This is the mail archive of the
gcc-patches@gcc.gnu.org
mailing list for the GCC project.
RE: [Patch] Fix PR53397
Hi Richi,
(Snip)
> + (!cst_and_fits_in_hwi (step))
> + {
> + if( loop->inner != NULL)
> + {
> + if (dump_file && (dump_flags & TDF_DETAILS))
> + {
> + fprintf (dump_file, "Reference %p:\n", (void *) ref);
> + fprintf (dump_file, "(base " );
> + print_generic_expr (dump_file, base, TDF_SLIM);
> + fprintf (dump_file, ", step ");
> + print_generic_expr (dump_file, step, TDF_TREE);
> + fprintf (dump_file, ")\n");
No need to repeat this - all references are dumped when we gather them.
(Snip)
The dumping happens at "record_ref" which is called after these statements to record these references.
When the step is invariant we return from the function without recording the references.
so I thought of dumping the references here.
Is there a cleaner way to dump the references at one place?
Regards,
Venkat.
-----Original Message-----
From: Richard Guenther [mailto:rguenther@suse.de]
Sent: Tuesday, October 02, 2012 5:42 PM
To: Kumar, Venkataramanan
Cc: gcc-patches@gcc.gnu.org
Subject: Re: [Patch] Fix PR53397
On Mon, 1 Oct 2012, venkataramanan.kumar@amd.com wrote:
> Hi,
>
> The below patch fixes the FFT/Scimark regression caused by useless
> prefetch generation.
>
> This fix tries to make prefetch less aggressive by prefetching arrays
> in the inner loop, when the step is invariant in the entire loop nest.
>
> GCC currently tries to prefetch invariant steps when they are in the
> inner loop. But does not check if the step is variant in outer loops.
>
> In the scimark FFT case, the trip count of the inner loop varies by a
> non constant step, which is invariant in the inner loop.
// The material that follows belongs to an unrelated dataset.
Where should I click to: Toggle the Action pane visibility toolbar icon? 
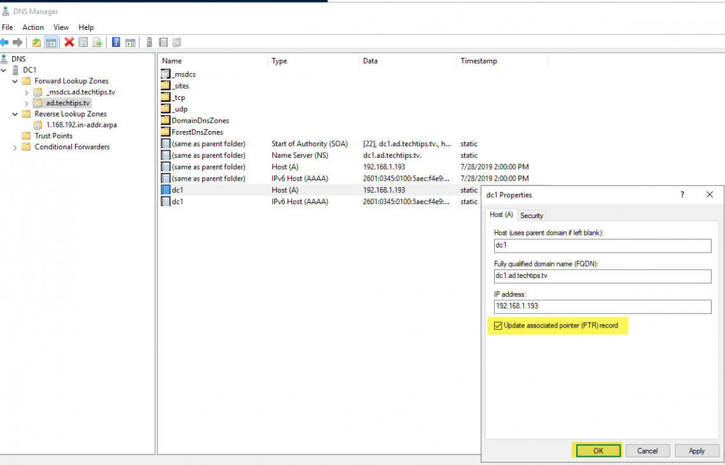130,42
> But the step variable is varying in outer loop. This makes inner loop
> trip count small (at run time varies sometimes as small as 1
> iteration)
>
> Prefetching ahead x iteration when the inner loop trip count is
> smaller than x leads to useless prefetches.
>
> Flag used: -O3 -march=amdfam10
>
> Before
> ** **
> ** SciMark2 Numeric Benchmark, see http://math.nist.gov/scimark **
> ** for details. (Results can be submitted to pozo@nist.gov) **
> ** **
> Using 2.00 seconds min time per kenel.
> Composite Score: 550.50
> FFT Mflops: 38.66 (N=1024)
> SOR Mflops: 617.61 (100 x 100)
> MonteCarlo: Mflops: 173.74
> Sparse matmult Mflops: 675.63 (N=1000, nz=5000)
> LU Mflops: 1246.88 (M=100, N=100)
>
>
> After
> ** **
> ** SciMark2 Numeric Benchmark, see http://math.nist.gov/scimark **
> ** for details. (Results can be submitted to pozo@nist.gov) **
> ** **
> Using 2.00 seconds min time per kenel.
> Composite Score: 639.20
> FFT Mflops: 479.19 (N=1024)
> SOR Mflops: 617.61 (100 x 100)
> MonteCarlo: Mflops: 173.18
> Sparse matmult Mflops: 679.13 (N=1000, nz=5000)
> LU Mflops: 1246.88 (M=100, N=100)
>
> GCC regression "make check -k" passes with x86_64-unknown-linux-gnu
> New tests that PASS:
>
> gcc.dg/pr53397-1.c scan-assembler prefetcht0 gcc.dg/pr53397-1.c
> scan-tree-dump aprefetch "Issued prefetch"
> gcc.dg/pr53397-1.c (test for excess errors) gcc.dg/pr53397-2.c
> scan-tree-dump aprefetch "loop variant step"
> gcc.dg/pr53397-2.c scan-tree-dump aprefetch "Not prefetching"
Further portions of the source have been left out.